Hay momentos en los que la cabeza no para. Vuelve una y otra vez al mismo tema: un error, una conversación, una decisión, algo que se dijo o que no se dijo. Se analiza, se revisa, se intenta entender mejor… pero lejos de aliviar, el malestar aumenta.
A eso se le suele llamar cavilación obsesiva o rumiación, y no tiene que ver con pensar mucho por gusto, ni tampoco con ser (o no) una persona reflexiva.
La cavilación obsesiva se relaciona más con quedarse atrapado en un bucle mental que no conduce a una solución concreta y que va acompañado de cansancio, tensión y desgaste emocional. Muchas personas intentan salir de ese bucle pensando todavía más: leyendo, analizando, buscando explicaciones. Y, sin embargo, la sensación interna no cambia. La cabeza puede entender lo que ocurre, pero el cuerpo sigue en alerta.
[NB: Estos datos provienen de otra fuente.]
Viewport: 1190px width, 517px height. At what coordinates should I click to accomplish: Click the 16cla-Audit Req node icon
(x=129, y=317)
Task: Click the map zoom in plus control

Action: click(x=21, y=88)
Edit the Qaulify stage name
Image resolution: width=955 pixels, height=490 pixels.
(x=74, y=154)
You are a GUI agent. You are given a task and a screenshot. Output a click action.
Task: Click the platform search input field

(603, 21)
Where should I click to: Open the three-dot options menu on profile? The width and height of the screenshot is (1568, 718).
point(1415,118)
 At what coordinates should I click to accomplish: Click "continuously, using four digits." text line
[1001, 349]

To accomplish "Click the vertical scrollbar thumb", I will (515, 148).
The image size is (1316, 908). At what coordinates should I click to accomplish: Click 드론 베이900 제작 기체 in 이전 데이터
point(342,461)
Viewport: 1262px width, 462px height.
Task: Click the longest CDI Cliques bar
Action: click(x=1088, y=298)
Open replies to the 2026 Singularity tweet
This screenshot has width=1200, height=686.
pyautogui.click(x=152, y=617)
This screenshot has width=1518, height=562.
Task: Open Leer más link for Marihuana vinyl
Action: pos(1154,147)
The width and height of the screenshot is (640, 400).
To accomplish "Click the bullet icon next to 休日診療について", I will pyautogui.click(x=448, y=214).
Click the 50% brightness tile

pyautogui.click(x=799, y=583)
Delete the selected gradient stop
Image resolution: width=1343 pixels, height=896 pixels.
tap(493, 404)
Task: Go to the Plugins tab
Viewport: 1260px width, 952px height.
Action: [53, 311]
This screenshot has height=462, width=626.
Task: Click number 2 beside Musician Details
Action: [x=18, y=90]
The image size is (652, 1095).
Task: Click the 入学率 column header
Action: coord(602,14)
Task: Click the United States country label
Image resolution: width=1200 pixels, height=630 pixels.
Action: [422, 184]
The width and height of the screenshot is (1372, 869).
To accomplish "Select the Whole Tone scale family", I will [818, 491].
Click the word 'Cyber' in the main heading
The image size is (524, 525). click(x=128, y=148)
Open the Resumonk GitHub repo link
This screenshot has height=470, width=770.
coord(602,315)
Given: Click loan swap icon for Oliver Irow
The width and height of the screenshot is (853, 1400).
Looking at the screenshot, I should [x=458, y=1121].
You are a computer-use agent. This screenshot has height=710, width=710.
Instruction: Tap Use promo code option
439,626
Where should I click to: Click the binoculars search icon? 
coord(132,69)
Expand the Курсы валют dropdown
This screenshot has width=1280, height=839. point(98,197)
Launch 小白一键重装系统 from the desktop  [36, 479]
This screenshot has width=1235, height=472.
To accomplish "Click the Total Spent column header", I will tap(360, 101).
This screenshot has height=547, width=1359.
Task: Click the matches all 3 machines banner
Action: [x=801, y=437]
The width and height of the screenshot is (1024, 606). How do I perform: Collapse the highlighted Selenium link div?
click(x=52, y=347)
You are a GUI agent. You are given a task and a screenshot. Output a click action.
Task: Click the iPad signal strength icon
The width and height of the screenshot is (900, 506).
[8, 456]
Desde la psicología se sabe que este tipo de procesos no se abordan sólo desde el pensamiento. No se trata únicamente de cambiar ideas o de razonar de otra manera, sino de comprender cómo interactúan la mente y el cuerpo, cómo se mantiene la activación interna y qué necesita el sistema nervioso, a nivel conductual también, para poder bajar el nivel de alarma.